Nonetheless, for lovers of opera at its grandest scale, there's always The Royal Scottish Academy of Music and Drama's War and Peace next January, part of a long term collaborative celebration of Prokofiev's rarities that began last year with Love of Three Oranges. With 64 named roles, War and Peace is hardly a work that Scottish Opera or the Academy could ever independently consider these days. But together – through a scheme that sees Academy instrumentalists apprenticed within the Scottish Opera Orchestra and student stage technicians tutored by experienced professionals – the whole thing is possible, enhanced by the RSAMD's collaboration with singers from its partner conservatoire in Rostov-on-Don. This production, slated to visit both Glasgow and Edinburgh, uses a brand-new performing version that cuts Prokofiev's immense opera down to three hours.

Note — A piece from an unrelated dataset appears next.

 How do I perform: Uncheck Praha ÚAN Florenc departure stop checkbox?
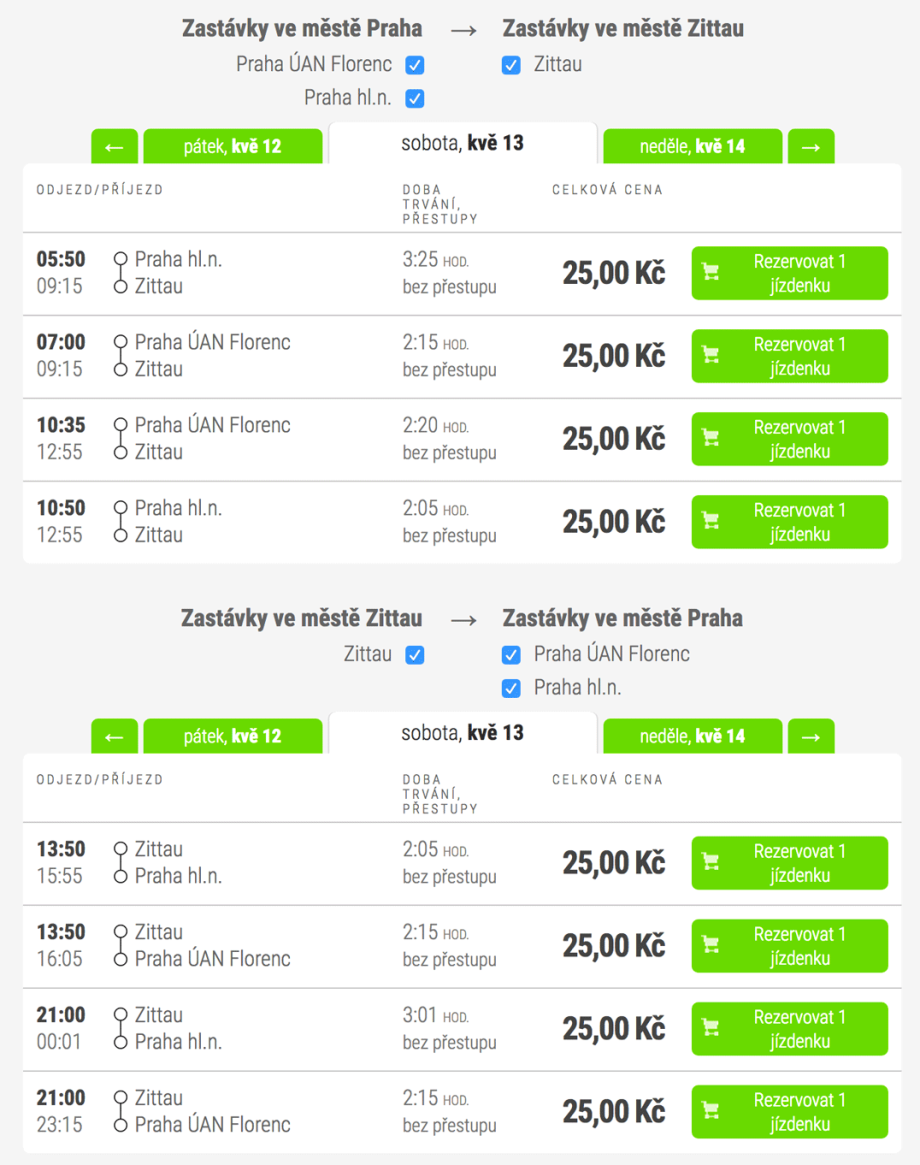pyautogui.click(x=415, y=65)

If there's one area that has Reedijk stumped, it's the puzzle over Scottish Opera's absence from this year's Edinburgh Festival. It's an appalling state of affairs, given that Jonathan Mills, the Festival director, seems to have no problem providing the national orchestras and Scottish Ballet with an annual Festival platform.

"We simply weren't made part of the discussions this year," says Reedijk.

What on earth must the Scottish Government, which directly funds the national companies, make of an omission that sends such a poor message to the international arts community about Scotland's artistic self-confidence?

And this in a year that saw Scottish Opera's brilliant 2007 production of Donizetti's Lucia di Lammermoor snapped up by Valery Gergiev for the Mariinsky Opera, netting invaluable plaudits for Scottish Opera's artistic resurgence, and cash for its bank account? That point is even more astonishing when you consider the limited fascination of this year's Festival opera programme.

"Surely it is part of the duty of the Edinburgh International Festival to celebrate the culture of its own country," says a disgruntled Reedijk. It's something he says he'll "need to work on".

Keep an eye on the Fringe programme, though. He may not have secured a place at the main table, but Reedijk hints he will march some of his company east this summer and enter by the side door. That's the spirit!